-- Begin DATA SHOWN --

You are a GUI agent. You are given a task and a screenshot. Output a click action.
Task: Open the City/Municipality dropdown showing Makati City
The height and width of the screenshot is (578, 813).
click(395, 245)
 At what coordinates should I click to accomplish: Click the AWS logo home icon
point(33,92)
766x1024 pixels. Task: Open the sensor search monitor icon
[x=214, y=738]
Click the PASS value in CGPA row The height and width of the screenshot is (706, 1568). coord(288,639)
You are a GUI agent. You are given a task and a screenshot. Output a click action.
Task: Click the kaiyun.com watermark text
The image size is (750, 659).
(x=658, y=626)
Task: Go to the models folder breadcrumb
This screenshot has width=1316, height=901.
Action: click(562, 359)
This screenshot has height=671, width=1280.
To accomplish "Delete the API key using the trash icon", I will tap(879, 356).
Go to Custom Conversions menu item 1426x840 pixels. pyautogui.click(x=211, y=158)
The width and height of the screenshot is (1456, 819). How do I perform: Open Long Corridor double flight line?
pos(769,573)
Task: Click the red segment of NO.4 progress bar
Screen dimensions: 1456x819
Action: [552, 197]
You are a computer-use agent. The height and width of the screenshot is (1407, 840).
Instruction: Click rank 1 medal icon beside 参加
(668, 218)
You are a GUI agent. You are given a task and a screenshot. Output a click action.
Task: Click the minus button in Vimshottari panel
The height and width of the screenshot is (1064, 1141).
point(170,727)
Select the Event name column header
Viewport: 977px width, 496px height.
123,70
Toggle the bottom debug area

-- End DATA SHOWN --

Reproduce all of the data above line for line, changing nothing.

You are a GUI agent. You are given a task and a screenshot. Output a click action.
Task: Open the City/Municipality dropdown showing Makati City
The height and width of the screenshot is (578, 813).
click(395, 245)
 At what coordinates should I click to accomplish: Click the AWS logo home icon
point(33,92)
766x1024 pixels. Task: Open the sensor search monitor icon
[x=214, y=738]
Click the PASS value in CGPA row The height and width of the screenshot is (706, 1568). coord(288,639)
You are a GUI agent. You are given a task and a screenshot. Output a click action.
Task: Click the kaiyun.com watermark text
The image size is (750, 659).
(x=658, y=626)
Task: Go to the models folder breadcrumb
This screenshot has width=1316, height=901.
Action: click(562, 359)
This screenshot has height=671, width=1280.
To accomplish "Delete the API key using the trash icon", I will tap(879, 356).
Go to Custom Conversions menu item 1426x840 pixels. pyautogui.click(x=211, y=158)
The width and height of the screenshot is (1456, 819). How do I perform: Open Long Corridor double flight line?
pos(769,573)
Task: Click the red segment of NO.4 progress bar
Screen dimensions: 1456x819
Action: [552, 197]
You are a computer-use agent. The height and width of the screenshot is (1407, 840).
Instruction: Click rank 1 medal icon beside 参加
(668, 218)
You are a GUI agent. You are given a task and a screenshot. Output a click action.
Task: Click the minus button in Vimshottari panel
The height and width of the screenshot is (1064, 1141).
point(170,727)
Select the Event name column header
Viewport: 977px width, 496px height.
123,70
Toggle the bottom debug area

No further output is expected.